Questions on the material:
- a) In the essay about being a one woman man, whose song was recalled as having that phrase for its title?
- b) Say whether each statement agrees with the essay about being a one woman man, quoting the words of the essay that decide it: (i) The writer relates to the theory that opposites attract. (ii) Mating for life is rare outside the human species. (iii) While dating, the writer could manage only one woman at a time.

I told someone the other day that I was a one woman man. They recalled that phrase as the title of a song by country music legend George Jones.
Being a person that has spent time getting to know himself has made all the difference to my selection of a mate. I’m guided by what I see in another and what I see tends to be a reflection of me. By that I mean I am drawn to people who hold similar values, have similar interests, in short, get Life in the same way I do. I’m not looking for a clone of me, but there has to be enough similarities so that we can relate, as mates. I have to feel a friendship, a kinship, before I can settle into a long term relationship. I need to recognize this person. From that comes the security of familiarity and then love, a very hard word to define. I’m a birds of a feather kind of guy. I don’t relate to the opposites attract theory.
In the wild kingdom we often describe an animal mating for purely instinctual, procreational reasons. Some animals are known to mate for life, but it is rare outside the human species. I belong to the tribe that values exclusivity in mating, even while I was dating I could only manage one woman at a time. While my relationships have been one on one, I can admit I might fantasize but, oh my, polyamory?

Data shown:

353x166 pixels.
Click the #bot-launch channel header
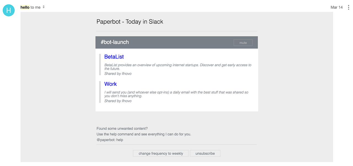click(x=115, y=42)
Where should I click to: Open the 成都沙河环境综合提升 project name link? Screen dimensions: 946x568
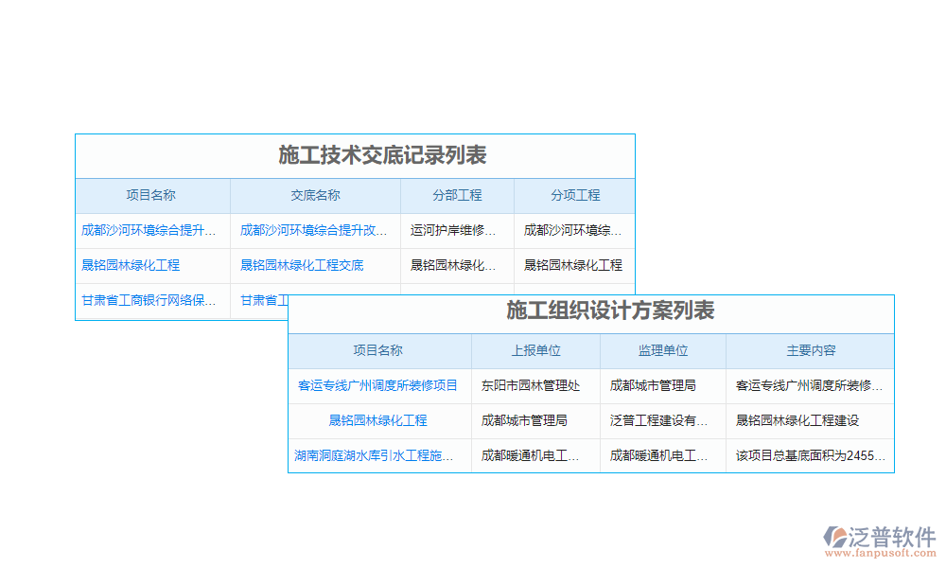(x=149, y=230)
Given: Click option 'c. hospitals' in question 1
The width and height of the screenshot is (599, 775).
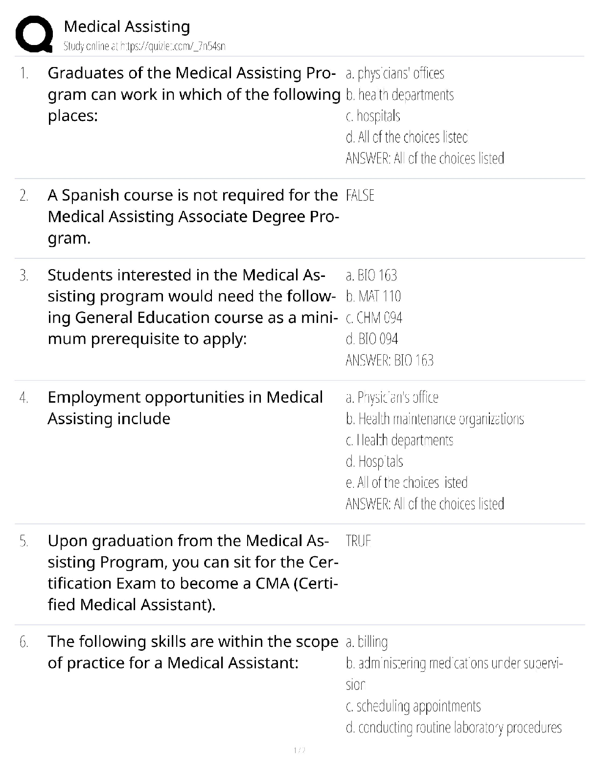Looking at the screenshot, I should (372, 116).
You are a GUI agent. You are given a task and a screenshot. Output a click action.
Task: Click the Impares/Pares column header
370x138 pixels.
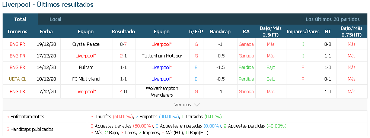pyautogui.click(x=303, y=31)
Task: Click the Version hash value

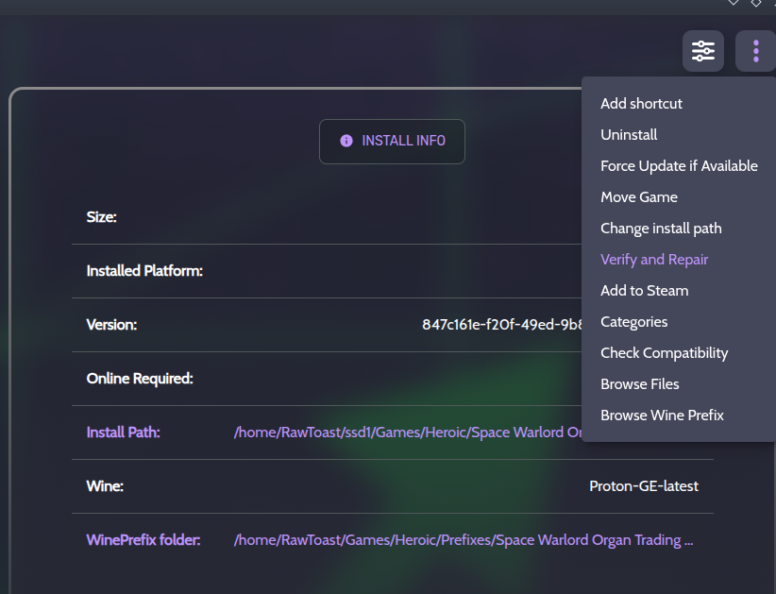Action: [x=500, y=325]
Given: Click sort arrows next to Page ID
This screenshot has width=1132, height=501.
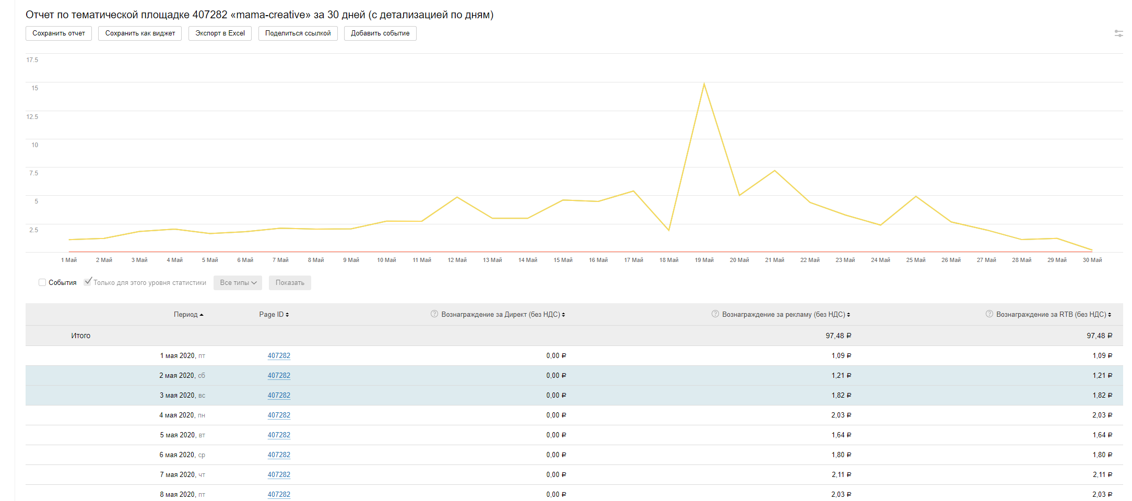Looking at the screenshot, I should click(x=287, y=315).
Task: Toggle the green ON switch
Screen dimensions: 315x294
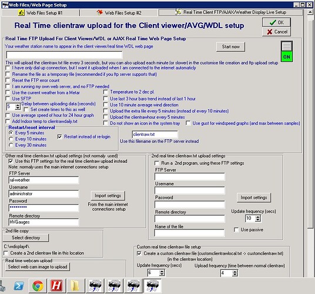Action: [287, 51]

Solutions below:
- a) Country music legend George Jones

- b)
(i) No: "I don’t relate to the opposites attract theory."
(ii) Yes: "Some animals are known to mate for life, but it is rare outside the human species."
(iii) Yes: "even while I was dating I could only manage one woman at a time."